ツワブキから九州が解ってきて
庭のツワブキが綺麗に咲いている。あちこちでツワブキの黄色い花を見かける、これも福岡
へ戻ってきてみて目に付く景色だ。ツワブキは関東以西が生息域だが食用のツワブキの主産地は九州となっていることから、九州に昔から多いのだろう。津和野という名はツワブキからきているとも言われるので九州、山口が主ということかもしれない、とにかく南の植物だ。原産地は日本とも中国ともいわれ、非常に古くから日本にある植物でもある。
3日ほど前に紅葉を見に糸島の雷山千如寺に出かけた。福岡市周辺の紅葉の名所は大抵が庭園のようでここもそうだ。雷山は1000m弱の山でその山腹に千如寺がある。見頃、との情報で出かけたが山地に入っても木々は青々としていてとても紅葉の雰囲気はない。 標高350mの千如寺までくるとクルマが混んでいる。休日であれば近づけないくらい混むらしい、福岡市近郊の紅葉の名所となればこうならざるを得ないのだろう。寺の庭園にある巨大なカエデが紅葉見物の中心だが見ごろと言うにはやや早い。そうであっても半分以上は紅葉しているので十分綺麗だ。地面にはやはりツワブキがある、庭に良く合う花だ、全体が九州らしい景観といっていい。
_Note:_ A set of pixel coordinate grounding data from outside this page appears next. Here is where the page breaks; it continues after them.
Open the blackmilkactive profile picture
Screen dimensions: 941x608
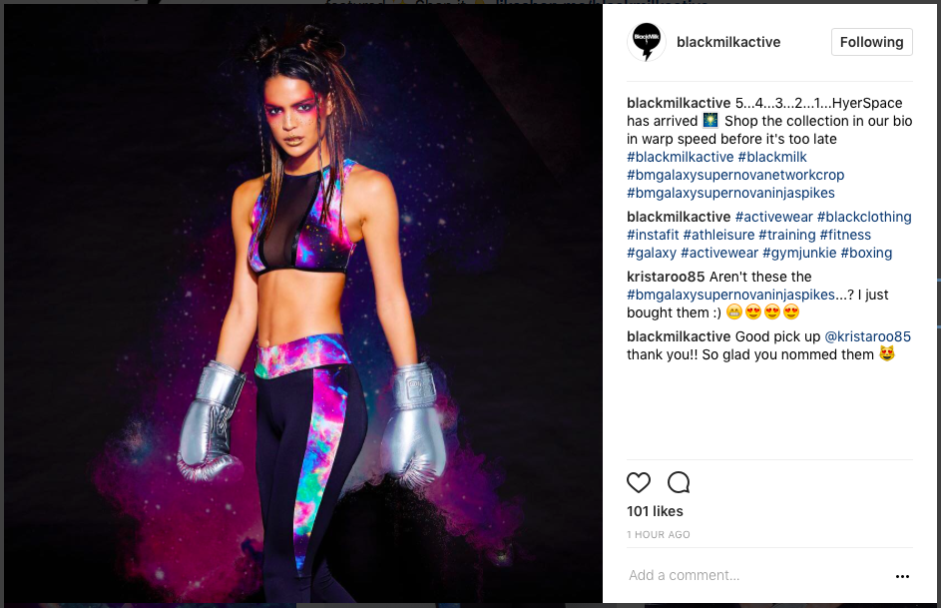(647, 42)
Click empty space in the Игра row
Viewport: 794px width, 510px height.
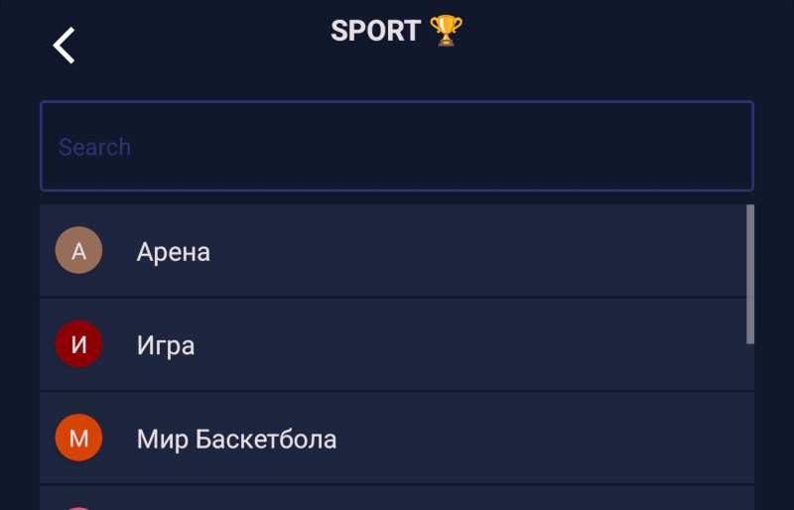click(496, 345)
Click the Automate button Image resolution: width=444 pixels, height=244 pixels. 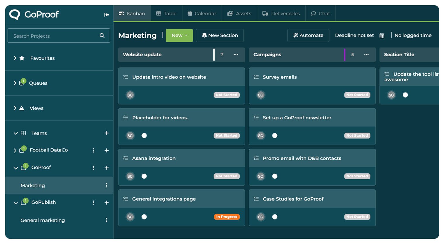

千如寺の開祖は聖武天皇がインドから招いた清賀上人とさ れる。油山観音も同じ清賀上人とされており、実在したかどうかは別にしてその様な時期に渡来僧が次々に寺を開いたということは事実なのだろう。千手
観音立像と清賀上人木像が重要文化財に指定されて遺されていていずれも鎌倉時代から室町時代にかけて製作されたものとされているが遺されたものに歴史の古さはあまり感じない。
歴史的には古い寺であることは明らかで神功皇后が三韓征伐に際して祈願したとか鎌倉幕府が元寇の戦勝利を祈願したとかいわれる、開闢以来国際関係に常に巻き込まれていた寺院のようだ。しかしそんな事実を今に示す渡来品などは全く残っていない。
思えば福岡・博多を巡る歴史は非常に古いものがあるのだが歴史的遺物は思いのほか少ない。戦乱が続いて失われていったのだろうが古いものを大事に守るという守りの姿勢を維持し続けることは苦手の風土であるような気もしている。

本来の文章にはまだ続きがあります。